How does padding work when using a pytorch TransformerEncoder?

201 views Asked by At

I'm trying to make a TransformerEncoder work with variable length sequences. I understand I can pass a src_key_padding_mask to the forward method.

Here's some example code.

import torch
import torch.nn as nn

embedding_dim = 4
num_heads = 1
ff_dim = 16

encoder = nn.TransformerEncoderLayer(
        d_model=embedding_dim,
        nhead=num_heads,
        dim_feedforward=ff_dim,
        batch_first=True
    )

input_tensor = torch.randn(3, 6, embedding_dim)
input_tensor[0,5,:] = 0
input_tensor[0,4,:] = 0
input_tensor[1,5,:] = 0
print(f"input\n{input_tensor}")

print(f"no mask\n{encoder(input_tensor)}")

bool_src_key_padding_mask = torch.tensor(
        [[False, False, False, False, True, True],
         [False, False, False, False, False, True],
         [False, False, False, False, False, False]])

print(f"mask\n{encoder(input_tensor, src_key_padding_mask=bool_src_key_padding_mask)}")

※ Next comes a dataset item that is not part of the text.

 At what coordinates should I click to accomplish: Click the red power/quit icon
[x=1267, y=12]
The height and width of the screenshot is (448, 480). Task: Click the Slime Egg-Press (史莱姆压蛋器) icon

I would expect the result of the last line to print out a tensor containing padding tokens (0 in this case), but it doesn't. I'm not sure what I'm doing wrong?

1

There are 1 answers

1
Karl On

src_key_padding_mask causes the masked items to contribute nothing to the attention calculation for the other items in the sequence. It does not stop computation on the masked inputs. Such is the nature of GPUs.